As a core system component, the embedded controller is always on when power is supplied to the mainboard. To communicate with the main computer system, several forms of communication can be used, including ACPI, SMBus, or shared memory.

The embedded controller has its own RAM, independent of that used by the main computer system, and often its own flash ROM on which the controller's software is stored. Many BIOS updates also include upgrades for the embedded controller firmware.

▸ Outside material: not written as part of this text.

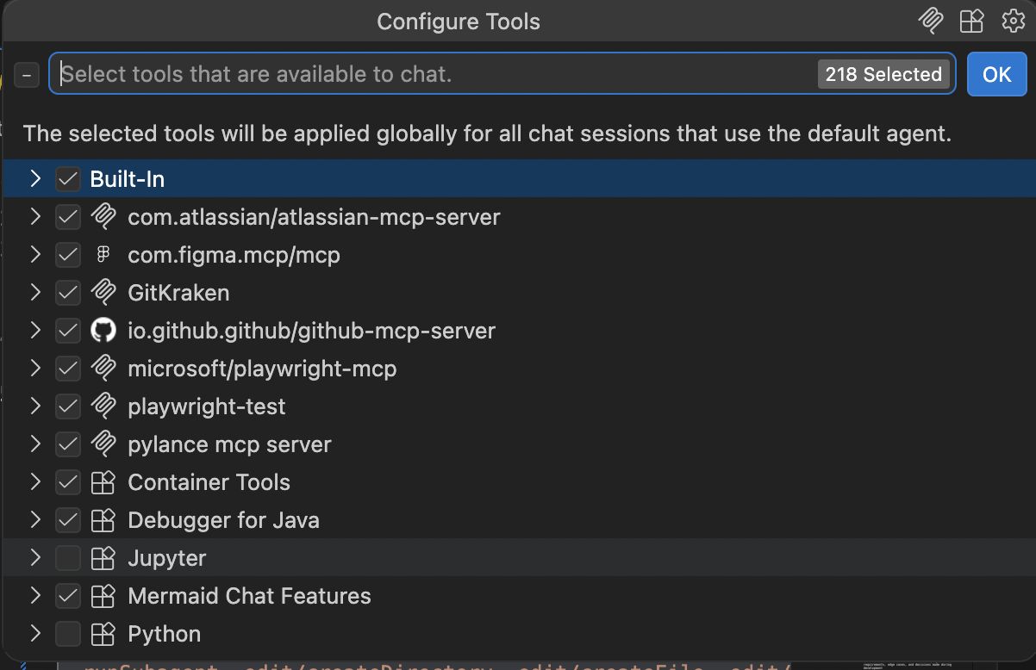Viewport: 1036px width, 670px height.
Task: Click the GitHub logo icon
Action: click(103, 331)
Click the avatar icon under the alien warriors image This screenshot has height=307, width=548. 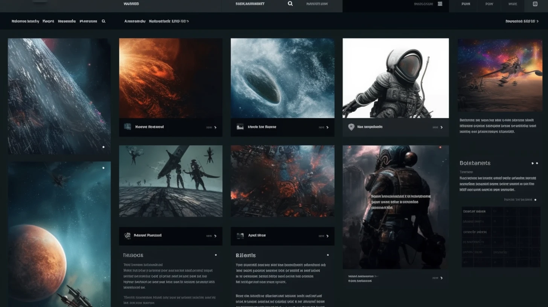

An embedded controller is sometimes known as a "Keyboard Controller BIOS", which comes from the fact that the embedded controller evolved from the keyboard controller and often still is used as a keyboard controller. Even today, an ACPI embedded controller communicates with the CPU by using the same I/O ports that keyboard controllers used in the past.

Ergonomics 

Although the embedded controller is very "deep" in the system, it is important to the user because it performs functions such as fan control and thermal management. Computer systems such as laptops often produce large amounts of heat which must be dissipated. This is typically done by activating a fan to blow air over the components that are producing heat; the fan is not simply turned on or off, but is driven at high speed by the embedded controller for a short time and then left running at low speed until the temperature has decreased sufficiently. Such a control scheme can be uncomfortable from an ergonomic point of view, as the change in fan speed is noticeable to the user, especially if this occurs regularly and if the fan is clearly audible.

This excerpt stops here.